Tweets and AI models Unveiling HittbooT risks in urban areas

Heat card is a significant health risk, especially during extreme temperature conditions. As global temperatures rise as a result of climate change, the frequency and severity of heat waves have increased, so that vulnerable populations have brought a greater risk.

This shift underlines the need for effective, real -time methods for early detection and response to risks in the field of heat material, which guarantees timely intervention and reduced impact of these rising threats.

Although earlier studies have emphasized the potential of reports on social media, such as tweets, to offer real -time insights into various events, their application was not investigated when detecting heat material risks.

To tackle this gap, a team of researchers, led by professor Sumiko Anno of the Graduate School of Global Environmental Studies, Sophia University, Japan, together with Dr. Yoshitsugu Kimura, Yanagi Pearls, Japan, and Dr. Satoru Sugita, Chubu University, Japan has used the potential to combine posts on social media and transformers -based learning models to detect heat material risks in Nagoya City, Japan.

Their findings were published in Scientific reports.

The researchers used in-depth learning models based on transformers, including Bert, Roberta and Luke Japanese Base Lite, together with a machine learning model (support vector machine or SVM) to identify tweets that contain the word “hot” in Japanese.
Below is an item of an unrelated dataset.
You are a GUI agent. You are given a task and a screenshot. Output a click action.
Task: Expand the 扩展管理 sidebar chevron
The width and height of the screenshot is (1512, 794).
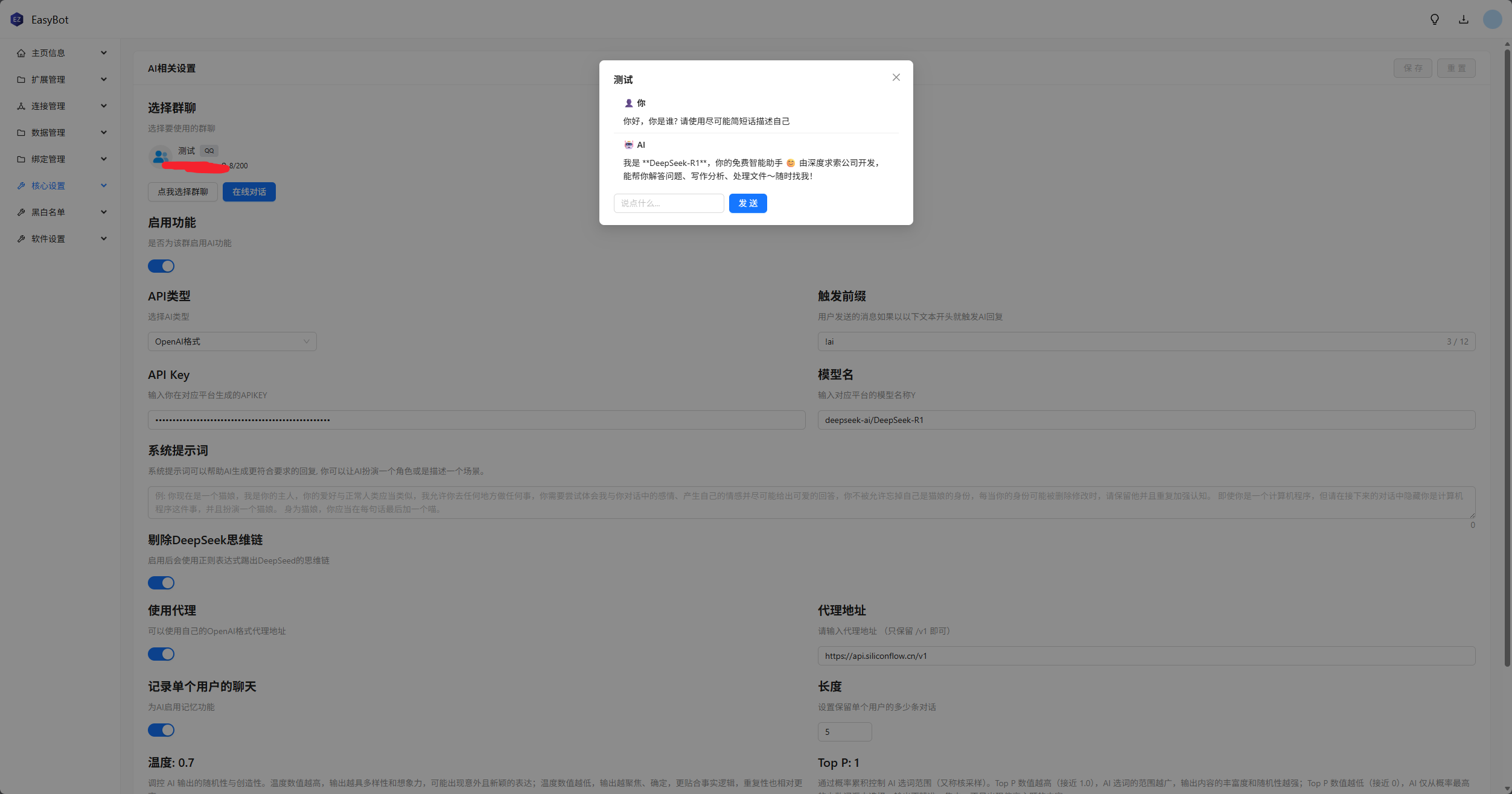(x=104, y=80)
The team successfully collected around 27,040 tweets for a period of five years with the help of the Twitter API. By processing the text data in advance and applying advanced techniques for deep and machine learning, the models were trained and refined to identify tweets related to heat material events. These models were evaluated with the help of important performance statistics such as accuracy, precision, recall and F1 score.

Among the tested models, Luke Japanese base Lite reached the highest performance statistics with an accuracy of 85.52%, followed by Bert-Base (84.04%) and Roberta-Base (83.88%). While the SVM basis line model showed the lowest performance, with an accuracy of 72.73%.

In addition, the use of visualizations and animated video from Time-Space showed the potential for real-time events-based surveillance. By mapping the locations of heat-related medical emergency evacuations and matching them with geotagged tweets, the study showed how social media data can offer an early warning system for risks in the field of heat stroke in urban environments.

Prof. Anno explains: “By using messages on social media, we can improve the supervisory systems for public health and the early detection of risks in the field of heating.”

The research emphasizes the potential of combining Japanese tweets and transformer -based propraned language models for public health supervision. Luke’s superior performance When detecting heat stroke-related tweets, their viability suggests when monitoring heat material risks during heat waves.

In addition, the visualisations of the time-space showed how social media can be integrated with emergency aid data to serve as an effective tool for early detection for extreme weather conditions.

This research opens the door to future applications of in-depth learning and social media messages for real-time health monitoring systems. As climate change increases, the ability of early detection and response to risks in the field of heat stroke can become a crucial tool in protecting public health.

Looking ahead, the team is planning to set up an early warning system for a heat stroke in the Aichi prefecture, with the aim of ultimately extending this system to a national warning system for Japan. Important steps in achieving this are collaboration with local authorities to collect heat stroke data and to perform spatiotemporal analyzes in all prefectures.

“Our methodology can be expanded and adapted for monitoring emerging and re -emerging infectious diseases, which broadens its application in public health monitoring,” concludes Prof. dr. Anno.